Personal information
- Date of birth: 23 May 1993 (age 31)
- Place of birth: Corbeil-Essonnes, France
- Height: 1.77 m (5 ft 10 in)
- Position(s): Winger

Senior career*
- Years: Team / Apps / (Gls)
- 2012–2013: Beauvais II / 12 / (0)
- 2013–2014: Beauvais / 24 / (3)
- 2014–2015: Chambly / 22 / (1)
- 2015–2018: Kidderminster Harriers / 88 / (15)
- 2018–2019: Dundee / 9 / (1)
- 2019: AFC Fylde / 3 / (0)
- 2019–2020: Chester / 8 / (0)
- 2022–2023: AC Cambrai

= Elton Ngwatala =

French footballer (born 1993)

Elton Ngwatala (born 23 May 1993) is a French professional footballer who plays as a winger.

==Career==
Born in Corbeil-Essonnes, Ngwatala spent his early career with Beauvais II, Beauvais, Chambly and Kidderminster Harriers. In May 2017 he attended the V9 Academy.
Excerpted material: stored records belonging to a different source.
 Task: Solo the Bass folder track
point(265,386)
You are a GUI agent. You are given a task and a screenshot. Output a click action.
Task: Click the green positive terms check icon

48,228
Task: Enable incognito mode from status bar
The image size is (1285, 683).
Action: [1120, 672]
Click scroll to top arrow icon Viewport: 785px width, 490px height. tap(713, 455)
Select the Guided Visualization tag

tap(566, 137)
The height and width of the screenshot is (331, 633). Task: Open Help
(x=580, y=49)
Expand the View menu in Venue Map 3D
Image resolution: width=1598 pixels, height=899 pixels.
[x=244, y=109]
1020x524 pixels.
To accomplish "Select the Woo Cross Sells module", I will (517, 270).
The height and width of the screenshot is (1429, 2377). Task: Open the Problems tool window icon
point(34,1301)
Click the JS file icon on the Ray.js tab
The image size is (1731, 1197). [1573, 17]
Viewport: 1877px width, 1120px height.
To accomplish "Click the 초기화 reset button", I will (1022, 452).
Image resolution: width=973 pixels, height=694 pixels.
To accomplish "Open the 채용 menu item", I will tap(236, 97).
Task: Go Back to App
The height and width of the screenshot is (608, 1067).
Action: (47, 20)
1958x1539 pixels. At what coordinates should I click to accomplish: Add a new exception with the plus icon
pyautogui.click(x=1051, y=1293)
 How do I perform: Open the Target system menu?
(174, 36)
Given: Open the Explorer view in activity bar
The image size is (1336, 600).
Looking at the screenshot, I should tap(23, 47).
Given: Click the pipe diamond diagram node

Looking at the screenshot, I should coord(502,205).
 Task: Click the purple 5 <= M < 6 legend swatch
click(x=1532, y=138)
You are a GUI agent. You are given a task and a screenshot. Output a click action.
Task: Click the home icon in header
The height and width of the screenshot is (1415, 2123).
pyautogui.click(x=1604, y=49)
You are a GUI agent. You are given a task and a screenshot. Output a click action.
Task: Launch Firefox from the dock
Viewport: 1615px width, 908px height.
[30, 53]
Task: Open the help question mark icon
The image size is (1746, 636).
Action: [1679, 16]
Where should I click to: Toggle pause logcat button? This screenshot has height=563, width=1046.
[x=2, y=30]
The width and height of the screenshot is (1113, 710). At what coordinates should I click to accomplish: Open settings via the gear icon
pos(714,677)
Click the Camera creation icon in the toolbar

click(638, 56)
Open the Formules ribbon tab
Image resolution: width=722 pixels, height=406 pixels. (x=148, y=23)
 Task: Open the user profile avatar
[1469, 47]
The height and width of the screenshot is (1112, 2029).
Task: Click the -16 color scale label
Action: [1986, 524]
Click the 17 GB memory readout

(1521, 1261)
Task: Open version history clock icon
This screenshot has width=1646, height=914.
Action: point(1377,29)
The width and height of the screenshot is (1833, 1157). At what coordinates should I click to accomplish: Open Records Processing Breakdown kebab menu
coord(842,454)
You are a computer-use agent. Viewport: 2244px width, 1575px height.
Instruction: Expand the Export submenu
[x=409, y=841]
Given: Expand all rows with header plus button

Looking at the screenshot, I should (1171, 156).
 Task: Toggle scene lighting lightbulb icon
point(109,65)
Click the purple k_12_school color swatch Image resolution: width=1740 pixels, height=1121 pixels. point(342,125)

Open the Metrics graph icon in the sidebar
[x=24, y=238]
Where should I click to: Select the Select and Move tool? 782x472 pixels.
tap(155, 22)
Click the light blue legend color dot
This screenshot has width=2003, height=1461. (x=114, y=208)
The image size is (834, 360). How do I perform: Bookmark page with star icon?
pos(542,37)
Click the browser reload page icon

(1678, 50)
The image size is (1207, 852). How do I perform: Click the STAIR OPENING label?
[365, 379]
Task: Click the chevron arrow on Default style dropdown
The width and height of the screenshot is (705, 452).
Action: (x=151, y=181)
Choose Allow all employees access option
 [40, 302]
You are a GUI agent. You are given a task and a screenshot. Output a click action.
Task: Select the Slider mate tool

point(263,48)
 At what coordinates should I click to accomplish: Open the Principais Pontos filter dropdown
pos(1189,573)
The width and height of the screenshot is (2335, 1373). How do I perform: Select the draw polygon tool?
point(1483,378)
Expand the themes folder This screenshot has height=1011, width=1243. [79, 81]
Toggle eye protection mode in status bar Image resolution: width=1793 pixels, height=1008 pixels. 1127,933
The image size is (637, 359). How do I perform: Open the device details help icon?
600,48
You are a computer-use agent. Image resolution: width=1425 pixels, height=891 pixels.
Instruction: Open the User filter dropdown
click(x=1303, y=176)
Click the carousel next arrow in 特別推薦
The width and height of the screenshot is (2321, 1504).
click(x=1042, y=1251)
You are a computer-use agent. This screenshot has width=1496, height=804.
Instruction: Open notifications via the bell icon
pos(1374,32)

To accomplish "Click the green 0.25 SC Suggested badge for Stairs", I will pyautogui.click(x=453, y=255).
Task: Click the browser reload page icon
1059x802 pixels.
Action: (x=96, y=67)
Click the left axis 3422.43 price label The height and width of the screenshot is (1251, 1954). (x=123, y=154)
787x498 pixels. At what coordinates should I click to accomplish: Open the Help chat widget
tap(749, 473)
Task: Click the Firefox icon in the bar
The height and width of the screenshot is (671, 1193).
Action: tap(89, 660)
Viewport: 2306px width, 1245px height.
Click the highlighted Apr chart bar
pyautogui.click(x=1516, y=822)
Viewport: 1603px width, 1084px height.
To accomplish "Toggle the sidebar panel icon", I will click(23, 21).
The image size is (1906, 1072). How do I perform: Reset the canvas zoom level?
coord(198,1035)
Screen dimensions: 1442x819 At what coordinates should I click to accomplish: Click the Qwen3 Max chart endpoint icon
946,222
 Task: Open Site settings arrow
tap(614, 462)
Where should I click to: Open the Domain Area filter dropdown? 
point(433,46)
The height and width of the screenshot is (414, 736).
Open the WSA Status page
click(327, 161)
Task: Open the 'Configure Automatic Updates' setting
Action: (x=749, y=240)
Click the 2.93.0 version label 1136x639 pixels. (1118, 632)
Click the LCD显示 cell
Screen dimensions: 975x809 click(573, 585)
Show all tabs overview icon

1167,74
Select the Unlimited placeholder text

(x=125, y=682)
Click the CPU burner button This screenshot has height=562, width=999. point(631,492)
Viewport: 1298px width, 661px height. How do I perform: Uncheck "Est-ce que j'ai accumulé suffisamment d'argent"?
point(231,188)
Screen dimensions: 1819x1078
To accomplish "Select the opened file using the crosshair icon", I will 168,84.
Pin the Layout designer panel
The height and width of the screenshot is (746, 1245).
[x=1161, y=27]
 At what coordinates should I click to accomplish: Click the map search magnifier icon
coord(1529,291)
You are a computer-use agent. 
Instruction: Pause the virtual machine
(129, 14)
In May 2018 it was announced that he would join Scottish club Dundee for the 2018–19 season. He made his debut for the club on 14 July 2018, in the Scottish League Cup. Ngwatala was released by the club in January 2019.

Ngwatala signed for AFC Fylde on 24 August 2019, on a non-contract basis. He moved to Chester on 29 November 2019.

In September 2022, Ngwatala returned from a nearly 3-year hiatus from competitive football after signing with sixth-tier French club AC Cambrai.

== Early life ==
He is the son of Louison Ngwatala, a former footballer for AS Vita Club.